Headroom uses a per-auth-mode CompressionPolicy to control compression aggressiveness, while the ContentRouter automatically detects content types and dispatches to specialized compressors that respect the active policy settings.

Headroom is an open-source LLM context window optimizer that applies intelligent compression to reduce token counts without losing semantic meaning. Configuring the compression policy for different content types allows you to balance token reduction against fidelity for code, logs, search results, and plain text. The configuration system combines auth-mode policies with runtime environment variables to determine how each compressor behaves.

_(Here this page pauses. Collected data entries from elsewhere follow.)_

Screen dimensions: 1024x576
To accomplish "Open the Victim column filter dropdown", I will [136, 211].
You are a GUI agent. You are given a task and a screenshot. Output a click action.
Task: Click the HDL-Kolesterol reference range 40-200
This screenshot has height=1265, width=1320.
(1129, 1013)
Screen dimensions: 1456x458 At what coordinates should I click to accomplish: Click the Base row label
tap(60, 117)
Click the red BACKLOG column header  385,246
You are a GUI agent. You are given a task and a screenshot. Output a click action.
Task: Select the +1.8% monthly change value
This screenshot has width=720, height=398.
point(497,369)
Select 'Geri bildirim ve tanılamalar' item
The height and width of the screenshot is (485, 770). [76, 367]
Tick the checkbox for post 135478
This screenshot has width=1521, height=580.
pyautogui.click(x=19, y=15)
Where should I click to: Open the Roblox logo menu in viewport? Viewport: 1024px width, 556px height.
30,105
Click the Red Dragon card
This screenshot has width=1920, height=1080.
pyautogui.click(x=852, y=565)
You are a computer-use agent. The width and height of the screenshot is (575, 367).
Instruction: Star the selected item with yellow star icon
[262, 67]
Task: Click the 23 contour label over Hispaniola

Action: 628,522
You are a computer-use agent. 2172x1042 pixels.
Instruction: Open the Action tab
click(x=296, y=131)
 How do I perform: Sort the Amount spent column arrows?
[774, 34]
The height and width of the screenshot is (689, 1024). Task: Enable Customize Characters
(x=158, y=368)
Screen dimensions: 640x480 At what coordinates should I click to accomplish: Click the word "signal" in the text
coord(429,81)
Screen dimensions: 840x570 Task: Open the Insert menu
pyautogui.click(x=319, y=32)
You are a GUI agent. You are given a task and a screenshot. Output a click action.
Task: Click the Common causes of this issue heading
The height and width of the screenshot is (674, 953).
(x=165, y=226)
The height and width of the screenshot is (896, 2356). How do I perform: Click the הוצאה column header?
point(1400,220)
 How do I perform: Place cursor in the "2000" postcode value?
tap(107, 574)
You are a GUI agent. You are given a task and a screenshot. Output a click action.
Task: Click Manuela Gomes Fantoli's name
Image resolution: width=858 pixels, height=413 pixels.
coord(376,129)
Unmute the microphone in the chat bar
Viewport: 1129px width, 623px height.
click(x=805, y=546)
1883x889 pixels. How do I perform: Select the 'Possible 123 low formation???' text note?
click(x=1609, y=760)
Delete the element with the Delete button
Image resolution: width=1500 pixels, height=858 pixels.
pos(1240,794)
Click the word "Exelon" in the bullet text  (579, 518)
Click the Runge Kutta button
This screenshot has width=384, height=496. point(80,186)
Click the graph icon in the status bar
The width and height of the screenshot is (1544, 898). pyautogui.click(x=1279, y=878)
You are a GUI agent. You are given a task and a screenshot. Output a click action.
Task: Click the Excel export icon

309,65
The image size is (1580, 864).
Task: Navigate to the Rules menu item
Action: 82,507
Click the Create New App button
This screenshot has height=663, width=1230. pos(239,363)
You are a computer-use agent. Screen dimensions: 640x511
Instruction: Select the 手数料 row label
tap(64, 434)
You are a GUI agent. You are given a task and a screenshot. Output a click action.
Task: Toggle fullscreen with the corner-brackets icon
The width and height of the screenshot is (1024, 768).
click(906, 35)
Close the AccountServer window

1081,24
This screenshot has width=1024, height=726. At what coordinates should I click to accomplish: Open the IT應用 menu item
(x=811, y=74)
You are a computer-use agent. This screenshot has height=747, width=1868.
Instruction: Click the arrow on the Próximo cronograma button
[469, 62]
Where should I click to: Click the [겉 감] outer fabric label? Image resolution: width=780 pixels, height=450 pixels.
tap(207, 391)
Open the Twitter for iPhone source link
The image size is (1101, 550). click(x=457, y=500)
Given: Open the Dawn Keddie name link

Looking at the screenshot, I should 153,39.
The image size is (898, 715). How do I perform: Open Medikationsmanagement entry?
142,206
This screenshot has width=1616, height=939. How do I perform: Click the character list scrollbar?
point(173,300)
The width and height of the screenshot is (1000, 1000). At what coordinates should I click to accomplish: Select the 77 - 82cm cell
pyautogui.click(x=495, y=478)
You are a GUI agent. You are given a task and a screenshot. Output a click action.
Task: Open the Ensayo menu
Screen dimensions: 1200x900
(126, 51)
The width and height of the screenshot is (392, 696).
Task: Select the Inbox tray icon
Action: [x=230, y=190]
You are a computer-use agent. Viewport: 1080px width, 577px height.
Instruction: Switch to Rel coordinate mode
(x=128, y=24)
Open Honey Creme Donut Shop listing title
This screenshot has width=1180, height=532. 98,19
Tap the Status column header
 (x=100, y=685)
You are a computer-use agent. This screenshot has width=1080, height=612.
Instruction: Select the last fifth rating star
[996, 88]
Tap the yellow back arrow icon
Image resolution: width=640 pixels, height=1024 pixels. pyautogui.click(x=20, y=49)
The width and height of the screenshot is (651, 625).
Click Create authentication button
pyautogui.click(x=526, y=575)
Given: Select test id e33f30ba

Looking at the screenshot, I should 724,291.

Understanding the CompressionPolicy Data Class

The canonical definition lives in [headroom/transforms/compression_policy.py](https://github.com/chopratejas/headroom/blob/main/headroom/transforms/compression_policy.py). This dataclass contains the global knobs that affect how aggressively all compressors operate:

  • live_zone_only: When True, transforms may not modify bytes outside the post-cache-marker live zone. Subscription mode typically sets this to True for safety.
  • cache_aligner_enabled: Gates the CacheAligner transform. Disabled (False) in Subscription mode to prevent cache-instability-related rewrites.
  • volatile_token_threshold: Token-count threshold below which content is considered cache-stable. PAYG defaults to 128, while Subscription uses 32.
  • max_lossy_ratio: Upper bound on how much lossy compression may drop tokens (as a fraction of original). PAYG allows up to 0.45, Subscription caps at 0.25.
  • toin_read_only: When True, the TOIN learning component only serves cached patterns without writing new observations.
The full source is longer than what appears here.